** INPUT RECORDS follows **

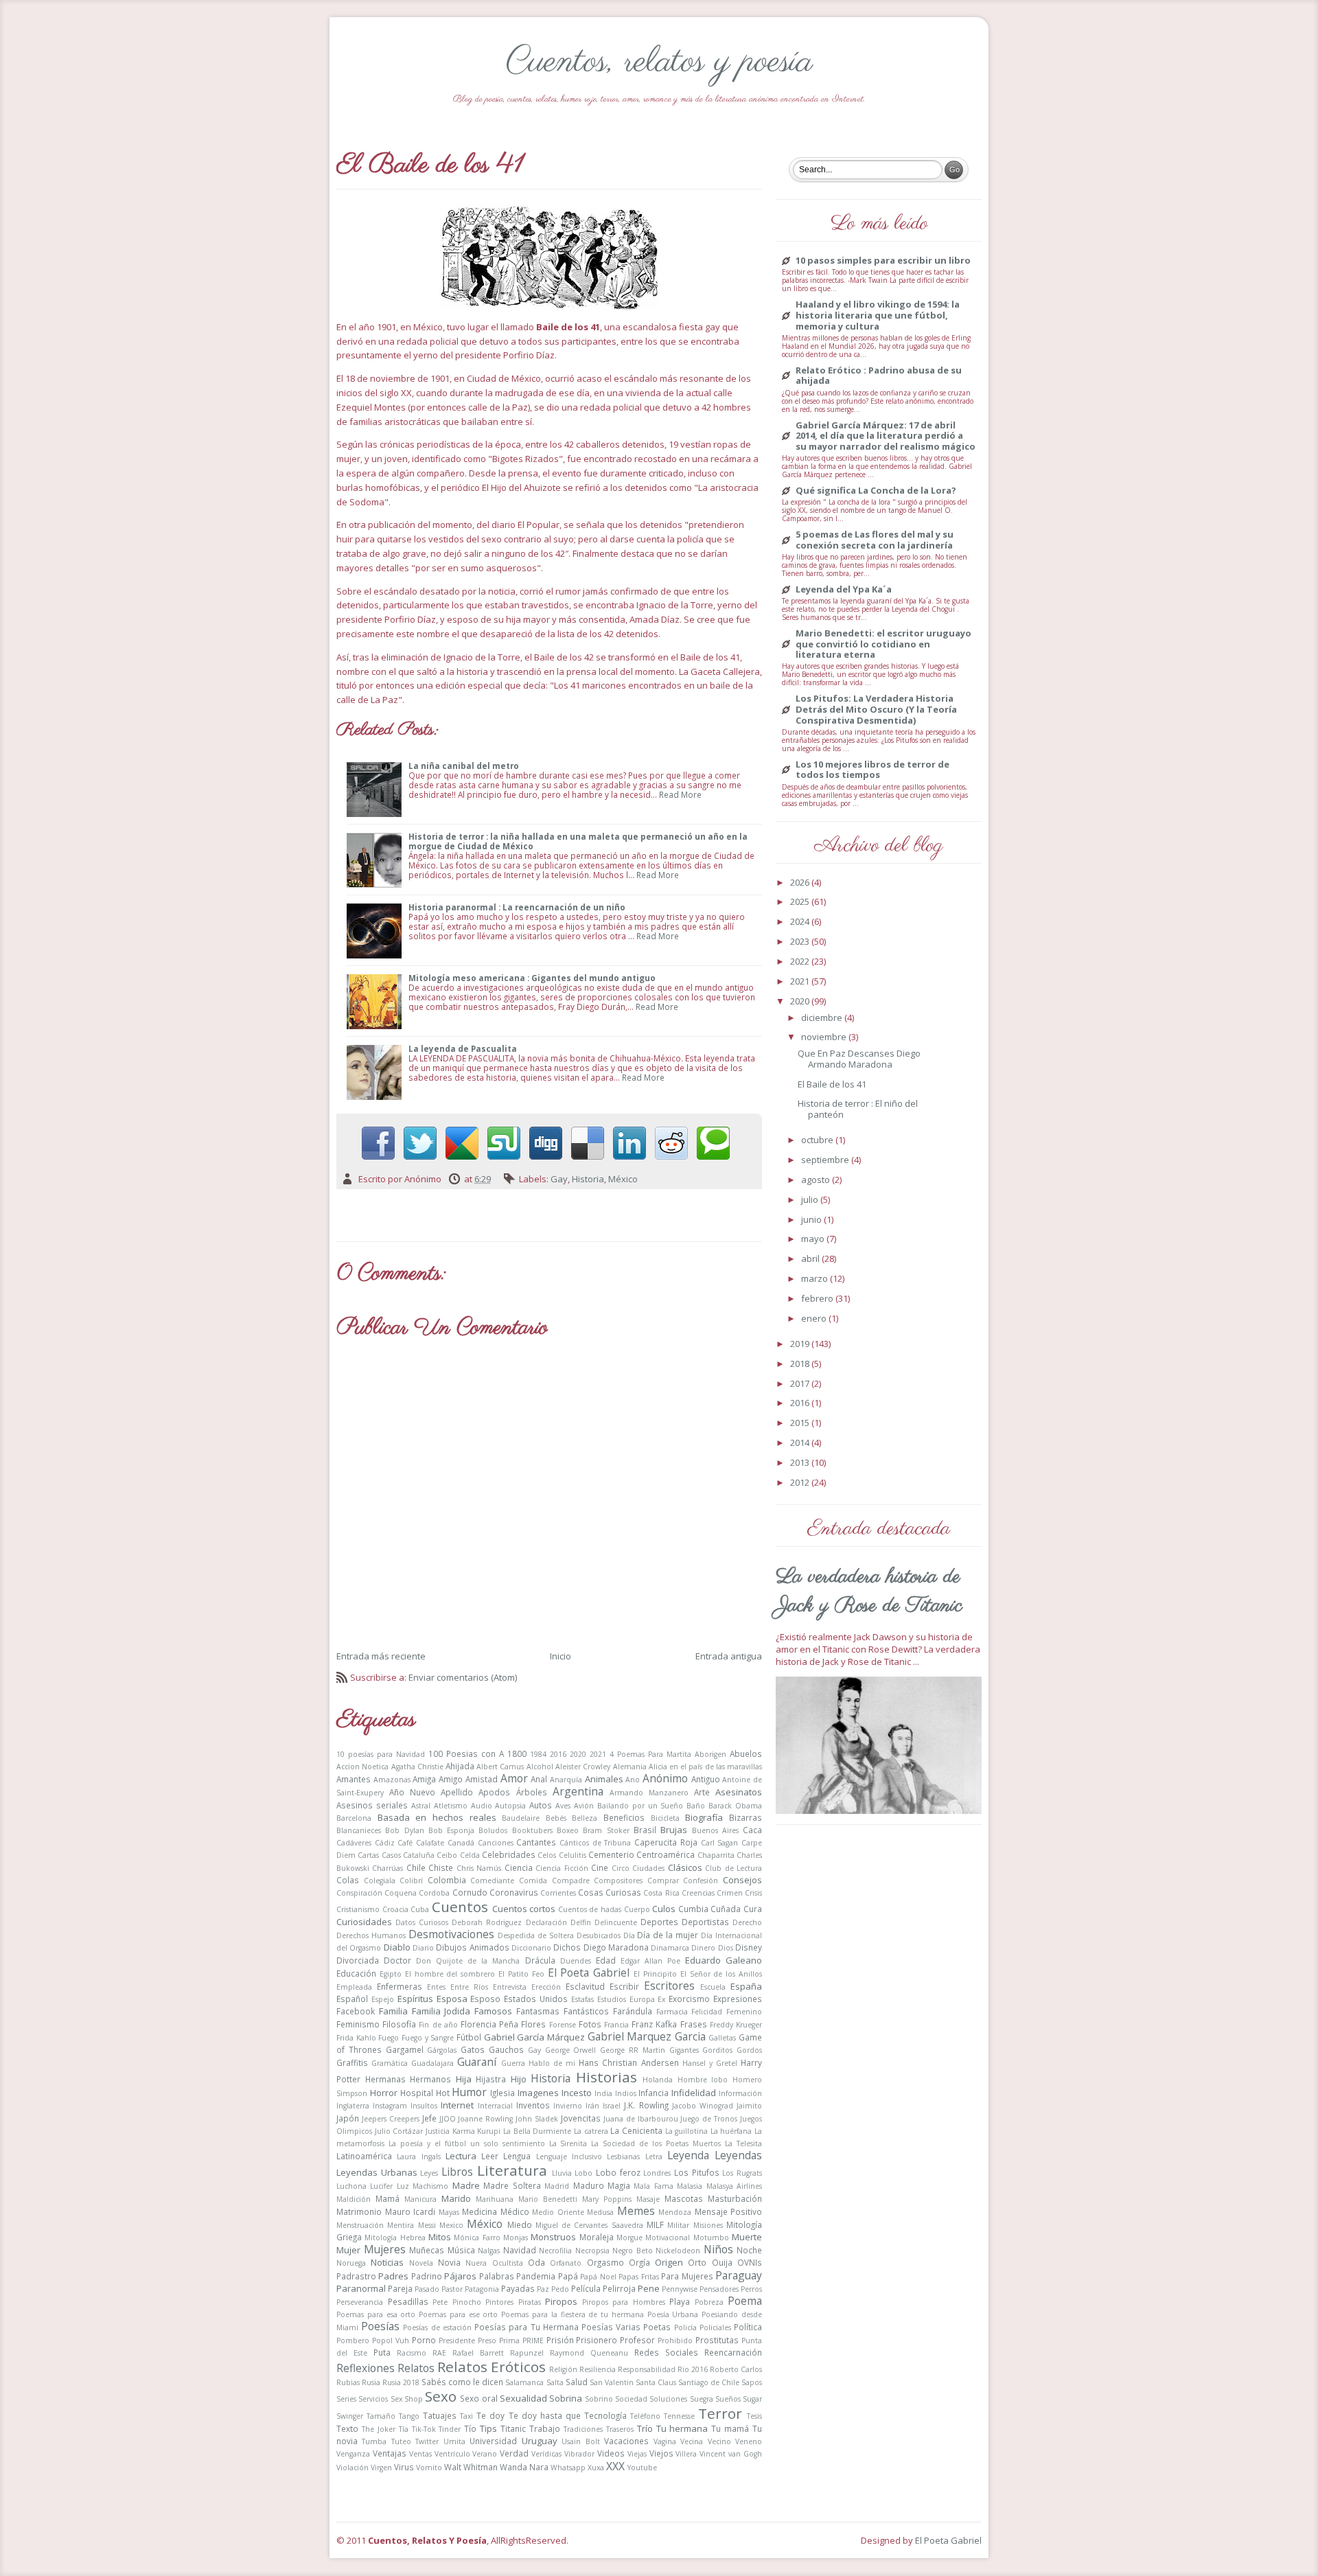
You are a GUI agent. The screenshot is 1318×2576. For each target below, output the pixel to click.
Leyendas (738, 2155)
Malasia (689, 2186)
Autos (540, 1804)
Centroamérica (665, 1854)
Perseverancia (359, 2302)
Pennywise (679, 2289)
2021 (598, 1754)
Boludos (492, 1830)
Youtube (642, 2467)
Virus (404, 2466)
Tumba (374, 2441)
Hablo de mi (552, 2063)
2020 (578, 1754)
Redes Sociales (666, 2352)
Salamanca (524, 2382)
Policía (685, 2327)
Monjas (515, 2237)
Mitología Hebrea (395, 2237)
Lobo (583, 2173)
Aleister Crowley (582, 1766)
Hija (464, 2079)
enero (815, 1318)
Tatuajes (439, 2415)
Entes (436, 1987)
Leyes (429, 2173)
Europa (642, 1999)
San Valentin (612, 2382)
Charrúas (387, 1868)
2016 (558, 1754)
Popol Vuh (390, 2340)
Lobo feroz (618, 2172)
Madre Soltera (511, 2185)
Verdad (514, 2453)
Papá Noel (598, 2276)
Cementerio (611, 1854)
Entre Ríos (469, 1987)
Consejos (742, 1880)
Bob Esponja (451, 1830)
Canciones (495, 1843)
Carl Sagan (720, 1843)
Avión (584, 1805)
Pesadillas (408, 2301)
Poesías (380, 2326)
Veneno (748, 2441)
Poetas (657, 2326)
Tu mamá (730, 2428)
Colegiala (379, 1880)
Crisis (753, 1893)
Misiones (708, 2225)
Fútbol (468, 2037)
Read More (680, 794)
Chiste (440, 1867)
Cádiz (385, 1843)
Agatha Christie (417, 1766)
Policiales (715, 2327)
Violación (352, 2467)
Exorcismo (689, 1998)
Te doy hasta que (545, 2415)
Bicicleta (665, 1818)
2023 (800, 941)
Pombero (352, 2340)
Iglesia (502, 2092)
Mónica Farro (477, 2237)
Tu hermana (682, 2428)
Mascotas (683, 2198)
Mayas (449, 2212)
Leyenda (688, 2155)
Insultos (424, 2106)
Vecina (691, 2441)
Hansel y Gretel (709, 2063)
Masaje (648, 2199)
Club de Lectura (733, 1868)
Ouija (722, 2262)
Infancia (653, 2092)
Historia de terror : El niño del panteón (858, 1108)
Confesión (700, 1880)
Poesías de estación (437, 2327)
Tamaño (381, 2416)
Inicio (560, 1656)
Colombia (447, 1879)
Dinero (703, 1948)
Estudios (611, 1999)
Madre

** End of INPUT RECORDS **
** INPUT RECORDS follows **

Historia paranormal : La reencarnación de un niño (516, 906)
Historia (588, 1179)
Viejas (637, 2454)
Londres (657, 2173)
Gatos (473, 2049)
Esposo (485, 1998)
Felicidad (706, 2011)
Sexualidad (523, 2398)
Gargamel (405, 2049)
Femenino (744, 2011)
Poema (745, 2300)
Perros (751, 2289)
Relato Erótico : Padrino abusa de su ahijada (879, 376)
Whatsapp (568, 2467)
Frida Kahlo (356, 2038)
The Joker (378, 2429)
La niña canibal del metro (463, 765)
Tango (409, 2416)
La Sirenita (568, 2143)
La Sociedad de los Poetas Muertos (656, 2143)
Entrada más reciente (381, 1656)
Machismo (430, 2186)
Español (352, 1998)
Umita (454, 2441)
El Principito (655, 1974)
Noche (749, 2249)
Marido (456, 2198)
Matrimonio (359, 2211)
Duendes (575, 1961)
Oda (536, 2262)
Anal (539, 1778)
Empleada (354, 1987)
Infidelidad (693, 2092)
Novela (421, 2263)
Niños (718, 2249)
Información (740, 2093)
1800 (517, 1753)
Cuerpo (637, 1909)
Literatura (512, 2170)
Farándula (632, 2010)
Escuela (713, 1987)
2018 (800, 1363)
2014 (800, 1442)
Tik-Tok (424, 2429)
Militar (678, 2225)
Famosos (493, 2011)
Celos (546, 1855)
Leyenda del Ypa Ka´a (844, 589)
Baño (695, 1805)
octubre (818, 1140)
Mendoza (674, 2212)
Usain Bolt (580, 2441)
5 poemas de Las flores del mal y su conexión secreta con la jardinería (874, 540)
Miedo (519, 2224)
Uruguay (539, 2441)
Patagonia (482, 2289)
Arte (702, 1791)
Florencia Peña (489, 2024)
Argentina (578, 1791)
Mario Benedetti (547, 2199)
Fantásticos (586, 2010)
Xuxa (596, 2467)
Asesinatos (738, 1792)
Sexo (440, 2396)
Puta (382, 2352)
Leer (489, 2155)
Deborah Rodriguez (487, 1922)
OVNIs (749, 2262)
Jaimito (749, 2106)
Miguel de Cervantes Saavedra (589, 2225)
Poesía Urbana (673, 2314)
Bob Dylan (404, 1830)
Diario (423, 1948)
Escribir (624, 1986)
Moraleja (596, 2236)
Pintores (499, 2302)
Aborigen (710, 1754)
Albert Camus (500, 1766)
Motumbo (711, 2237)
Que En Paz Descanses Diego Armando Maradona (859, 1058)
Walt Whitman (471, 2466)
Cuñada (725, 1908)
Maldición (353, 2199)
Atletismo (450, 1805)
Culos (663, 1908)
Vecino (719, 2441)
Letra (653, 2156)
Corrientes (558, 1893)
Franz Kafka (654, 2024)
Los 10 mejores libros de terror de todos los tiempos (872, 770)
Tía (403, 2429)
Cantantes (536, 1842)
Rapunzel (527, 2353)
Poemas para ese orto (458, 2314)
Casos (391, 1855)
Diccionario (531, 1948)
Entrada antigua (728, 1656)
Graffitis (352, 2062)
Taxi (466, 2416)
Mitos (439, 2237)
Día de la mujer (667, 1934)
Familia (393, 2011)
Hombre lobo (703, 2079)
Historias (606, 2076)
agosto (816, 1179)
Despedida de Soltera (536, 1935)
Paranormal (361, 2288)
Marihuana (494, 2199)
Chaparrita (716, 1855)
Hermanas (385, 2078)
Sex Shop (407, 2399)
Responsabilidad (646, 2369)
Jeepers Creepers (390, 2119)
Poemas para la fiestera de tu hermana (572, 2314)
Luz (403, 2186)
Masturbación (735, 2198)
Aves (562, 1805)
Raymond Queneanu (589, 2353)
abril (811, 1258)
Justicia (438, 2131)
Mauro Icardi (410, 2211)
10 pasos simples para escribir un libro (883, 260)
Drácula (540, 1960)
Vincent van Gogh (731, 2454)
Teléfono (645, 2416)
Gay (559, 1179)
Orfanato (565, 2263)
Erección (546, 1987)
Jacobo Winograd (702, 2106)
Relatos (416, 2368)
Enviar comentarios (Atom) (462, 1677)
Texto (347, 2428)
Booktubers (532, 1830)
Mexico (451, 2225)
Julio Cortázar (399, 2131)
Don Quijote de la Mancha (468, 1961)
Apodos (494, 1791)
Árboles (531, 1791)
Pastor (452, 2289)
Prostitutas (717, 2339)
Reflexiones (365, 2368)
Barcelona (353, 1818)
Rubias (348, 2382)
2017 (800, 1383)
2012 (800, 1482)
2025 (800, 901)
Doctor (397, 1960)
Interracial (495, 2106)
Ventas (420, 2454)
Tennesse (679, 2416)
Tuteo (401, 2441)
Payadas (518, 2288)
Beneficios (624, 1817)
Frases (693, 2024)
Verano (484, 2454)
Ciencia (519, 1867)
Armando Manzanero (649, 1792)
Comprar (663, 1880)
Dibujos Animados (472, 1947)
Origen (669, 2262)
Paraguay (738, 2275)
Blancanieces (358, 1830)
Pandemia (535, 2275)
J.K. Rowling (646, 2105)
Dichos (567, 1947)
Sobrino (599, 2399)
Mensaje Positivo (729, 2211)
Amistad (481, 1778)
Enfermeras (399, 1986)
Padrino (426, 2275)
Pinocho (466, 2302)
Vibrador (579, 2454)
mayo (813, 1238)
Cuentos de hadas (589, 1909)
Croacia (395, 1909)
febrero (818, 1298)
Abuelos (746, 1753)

** End of INPUT RECORDS **

• [WORK TO BE COMPLETED]: The entries above hold the needed span. Transcribe exactly the lines from the one with "Perseverancia (359, 2302)" to the one with "Pesadillas (408, 2301)", both included.

• [REPLY TO THE EXERCISE]:
Perseverancia (359, 2302)
Pennywise (679, 2289)
2021 (598, 1754)
Boludos (492, 1830)
Youtube (642, 2467)
Virus (404, 2466)
Tumba (374, 2441)
Hablo de mi (552, 2063)
2020 (578, 1754)
Redes Sociales (666, 2352)
Salamanca (524, 2382)
Policía (685, 2327)
Monjas (515, 2237)
Mitología Hebrea (395, 2237)
Lobo (583, 2173)
Aleister Crowley (582, 1766)
Hija (464, 2079)
enero (815, 1318)
Tatuajes (439, 2415)
Entes (436, 1987)
Leyes (429, 2173)
Europa (642, 1999)
San Valentin (612, 2382)
Charrúas (387, 1868)
2016 (558, 1754)
Popol Vuh (390, 2340)
Lobo feroz (618, 2172)
Madre Soltera (511, 2185)
Verdad (514, 2453)
Papá Noel (598, 2276)
Cementerio (611, 1854)
Entre Ríos (469, 1987)
Consejos (742, 1880)
Bob Esponja (451, 1830)
Canciones (495, 1843)
Carl Sagan (720, 1843)
Avión (584, 1805)
Pesadillas (408, 2301)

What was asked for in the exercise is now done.